[[ Exercise inputs open ]]

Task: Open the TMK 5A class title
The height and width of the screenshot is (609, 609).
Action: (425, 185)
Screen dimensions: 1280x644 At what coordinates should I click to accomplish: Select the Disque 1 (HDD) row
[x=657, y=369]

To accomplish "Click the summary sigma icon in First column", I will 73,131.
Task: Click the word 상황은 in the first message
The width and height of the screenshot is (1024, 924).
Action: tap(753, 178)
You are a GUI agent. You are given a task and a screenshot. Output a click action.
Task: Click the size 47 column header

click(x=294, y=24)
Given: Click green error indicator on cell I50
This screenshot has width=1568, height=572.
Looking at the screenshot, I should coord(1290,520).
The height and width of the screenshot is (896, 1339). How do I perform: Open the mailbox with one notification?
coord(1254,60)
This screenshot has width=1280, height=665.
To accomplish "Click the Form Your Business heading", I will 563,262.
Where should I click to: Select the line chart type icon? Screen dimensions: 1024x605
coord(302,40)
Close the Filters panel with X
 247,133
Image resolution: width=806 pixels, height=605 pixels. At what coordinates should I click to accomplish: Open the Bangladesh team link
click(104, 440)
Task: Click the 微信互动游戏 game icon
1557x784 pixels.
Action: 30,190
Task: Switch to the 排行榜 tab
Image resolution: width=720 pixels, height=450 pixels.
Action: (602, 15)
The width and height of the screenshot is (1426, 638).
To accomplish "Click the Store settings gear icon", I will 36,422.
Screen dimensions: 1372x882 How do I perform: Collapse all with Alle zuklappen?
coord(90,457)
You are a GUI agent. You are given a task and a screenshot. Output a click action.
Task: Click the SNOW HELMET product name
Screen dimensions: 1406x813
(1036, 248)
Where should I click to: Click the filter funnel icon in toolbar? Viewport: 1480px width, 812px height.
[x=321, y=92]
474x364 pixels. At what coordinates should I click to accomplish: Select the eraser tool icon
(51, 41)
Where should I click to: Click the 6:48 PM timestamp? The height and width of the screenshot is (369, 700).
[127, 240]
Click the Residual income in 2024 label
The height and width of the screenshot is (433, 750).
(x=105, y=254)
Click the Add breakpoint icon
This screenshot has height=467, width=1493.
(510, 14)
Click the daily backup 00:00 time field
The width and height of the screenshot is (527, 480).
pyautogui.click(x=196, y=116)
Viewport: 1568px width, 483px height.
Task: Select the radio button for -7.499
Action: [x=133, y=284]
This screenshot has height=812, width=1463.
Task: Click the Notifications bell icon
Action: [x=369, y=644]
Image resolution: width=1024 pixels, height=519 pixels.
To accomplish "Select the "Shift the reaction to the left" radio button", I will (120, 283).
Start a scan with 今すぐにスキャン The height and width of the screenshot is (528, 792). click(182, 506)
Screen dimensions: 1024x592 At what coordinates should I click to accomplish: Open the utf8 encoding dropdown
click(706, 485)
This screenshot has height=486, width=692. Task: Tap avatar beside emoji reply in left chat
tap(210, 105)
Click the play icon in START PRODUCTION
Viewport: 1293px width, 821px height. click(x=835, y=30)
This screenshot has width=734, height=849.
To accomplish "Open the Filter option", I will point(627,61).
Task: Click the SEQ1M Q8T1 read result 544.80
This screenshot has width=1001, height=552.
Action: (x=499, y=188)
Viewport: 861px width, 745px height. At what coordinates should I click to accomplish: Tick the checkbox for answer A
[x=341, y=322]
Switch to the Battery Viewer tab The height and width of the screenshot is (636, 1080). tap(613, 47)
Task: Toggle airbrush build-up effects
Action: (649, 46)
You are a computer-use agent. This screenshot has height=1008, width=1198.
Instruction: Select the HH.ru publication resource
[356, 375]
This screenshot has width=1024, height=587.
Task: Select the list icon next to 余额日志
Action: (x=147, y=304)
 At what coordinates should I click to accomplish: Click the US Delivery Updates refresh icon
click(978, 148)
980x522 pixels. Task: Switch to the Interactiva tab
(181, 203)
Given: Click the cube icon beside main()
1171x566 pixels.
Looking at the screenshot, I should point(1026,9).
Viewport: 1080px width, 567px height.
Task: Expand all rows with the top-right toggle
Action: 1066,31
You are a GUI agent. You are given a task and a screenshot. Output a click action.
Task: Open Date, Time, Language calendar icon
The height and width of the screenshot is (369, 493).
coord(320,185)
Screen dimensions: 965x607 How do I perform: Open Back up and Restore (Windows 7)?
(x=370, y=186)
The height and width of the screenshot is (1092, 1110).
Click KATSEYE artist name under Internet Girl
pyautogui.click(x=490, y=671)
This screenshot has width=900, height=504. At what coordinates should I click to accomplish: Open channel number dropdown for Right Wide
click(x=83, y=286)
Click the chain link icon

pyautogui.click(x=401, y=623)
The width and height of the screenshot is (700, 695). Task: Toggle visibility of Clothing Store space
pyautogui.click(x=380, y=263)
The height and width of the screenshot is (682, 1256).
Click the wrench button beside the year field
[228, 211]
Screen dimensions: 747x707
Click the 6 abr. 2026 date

[[ Exercise inputs closed ]]

What this task involves: The answer should be one number: how many lines in the data contain the word "will".

Expected answer: 5